On 18.02.25 17:10, Fokko Driesprong wrote:
Reality is that Iceberg did write '-1' into current-snapshot-id
(and other "non-exist" marker values for schema/spec/sort) instead
of omitting the field.
Yes, but this is wrong. The spec dictates
<https://iceberg.apache.org/spec/#table-metadata-fields> under
current-snapshot-id:
long ID of the current table snapshot; must be the same as the
current ID of the main branch in refs.
True, it's wrong. (Or: Iceberg violated its own spec ;) )
In the Java 1.7.1 code, we don't see this entry in refs
<https://github.com/apache/iceberg/blob/4a432839233f2343a9eae8255532f911f06358ef/core/src/test/java/org/apache/iceberg/rest/responses/TestLoadTableResponseParser.java#L110-L111>.
My point is, we need to exclude -1 from that as well. My concern is
that this is a slippery slope, and start encoding all kinds of
historical bugs into the spec.
Quite slippery, yes. But the -1 values are out there in the wild. The
(special) meaning of that value needs to be in the spec IMHO.
I don't think there is any reason to change the behavior of
writing null / missing unless that's really a point of
confusion for folks.
This is laid out in the reader/writer requirements
<https://iceberg.apache.org/spec/#writer-requirements>, and should be
updated if it is confusing.
Is there a JSON library folks are using which distinguishes
between missing/null?
Yes, pydantic allows you to control this. If you define a field, and
it is missing, it will throw an error when you don't have a default
value defined. The Java TableMetadataV2ValidMinimalTest
<https://github.com/apache/iceberg/blob/main/core/src/test/resources/TableMetadataV2ValidMinimal.json>
omits current-snapshot-id.
Jackson as well BTW.
How about reverting #11560
<https://github.com/apache/iceberg/pull/11560> for 1.8.1, and then
reinstating this for 2.0.0?
SGTM!
Kind regards,
Fokko
Op di 18 feb 2025 om 16:55 schreef Russell Spitzer
<russell.spit...@gmail.com>:
The only thing I think I agree with is defining that -1 has meant
"no current snapshot" in the past and
is equivalent to a missing/nuil (if we have to specify that) .

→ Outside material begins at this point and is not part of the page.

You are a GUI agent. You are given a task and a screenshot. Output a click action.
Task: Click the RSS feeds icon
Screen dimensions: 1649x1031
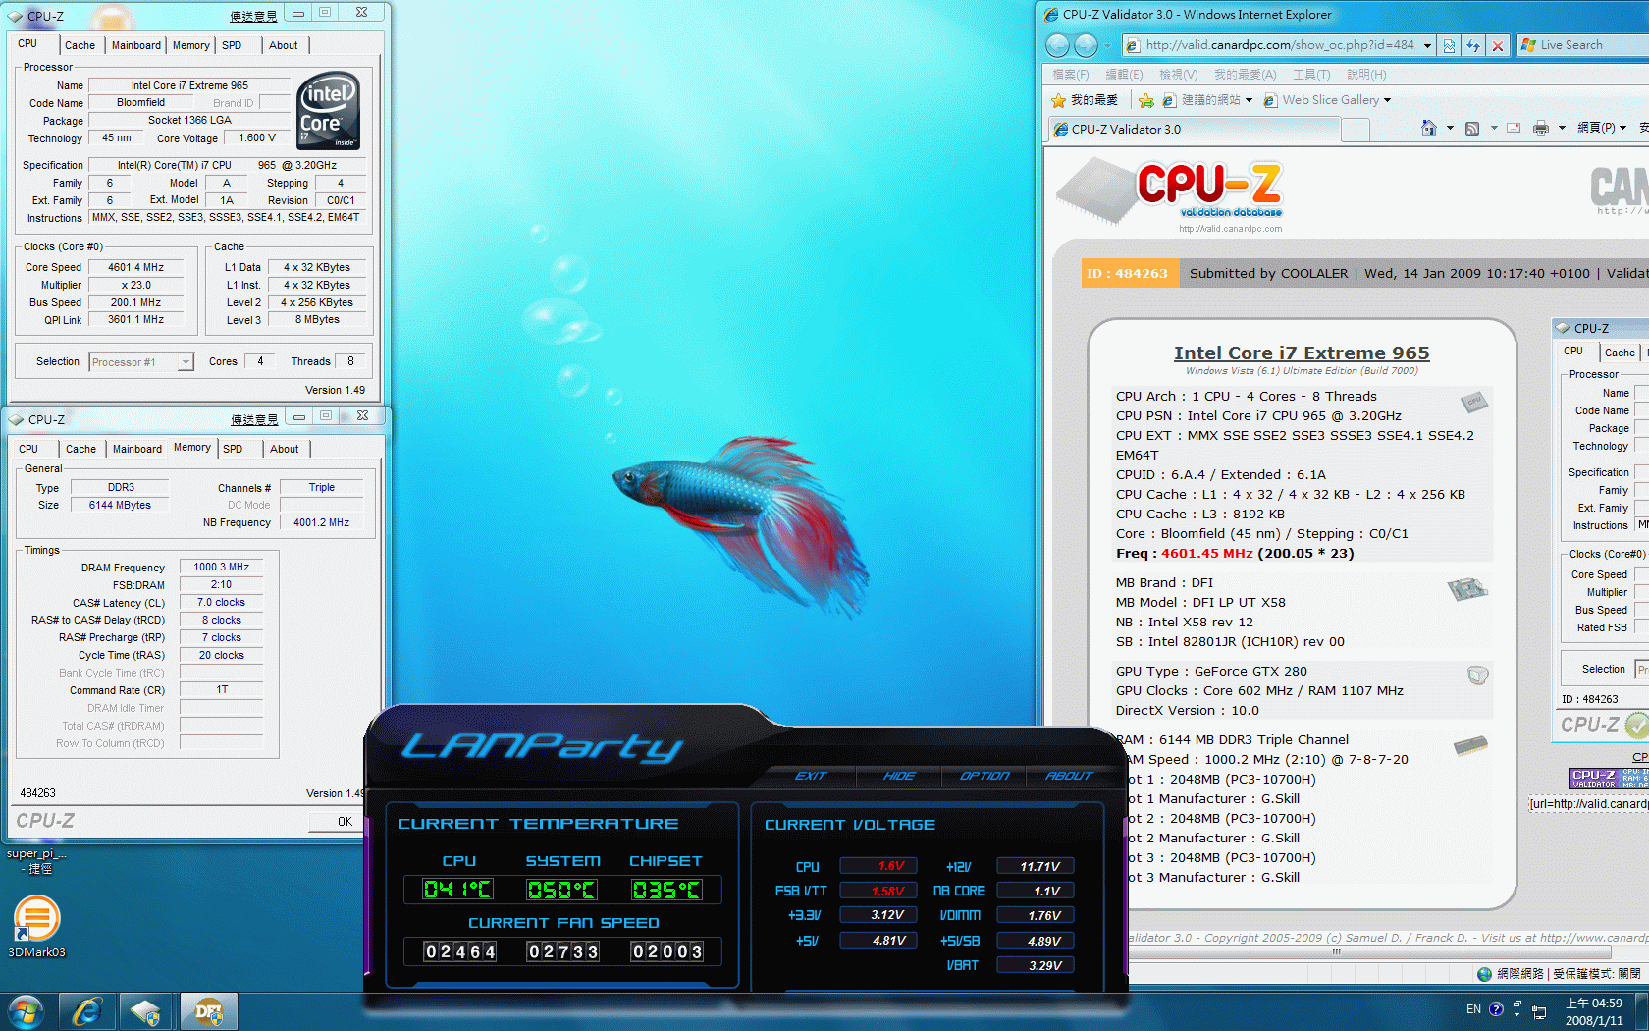click(x=1471, y=128)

I don't think there is any reason to change the behavior of
writing null / missing unless
that's really a point of confusion for folks. Is there a JSON
library folks are using
which distinguishes between missing/null?
Would having field:null be the same as missing have avoided the
issue because it seems like libraries
that only handled non-null would also not handle "missing"
current-snapshot-id as well?
I'd really like to hear from other implementers here since
changing all this again would be a lot of
work and I thought we had understanding of Optional == Nullable as
a valid thing in the spec.
On Tue, Feb 18, 2025 at 7:35 AM Robert Stupp <sn...@snazy.de> wrote:
Correcting myself: schema/spec/sort seem to be always present
- please ignore that part in my previous email. The valid
values for those fields however should be defined.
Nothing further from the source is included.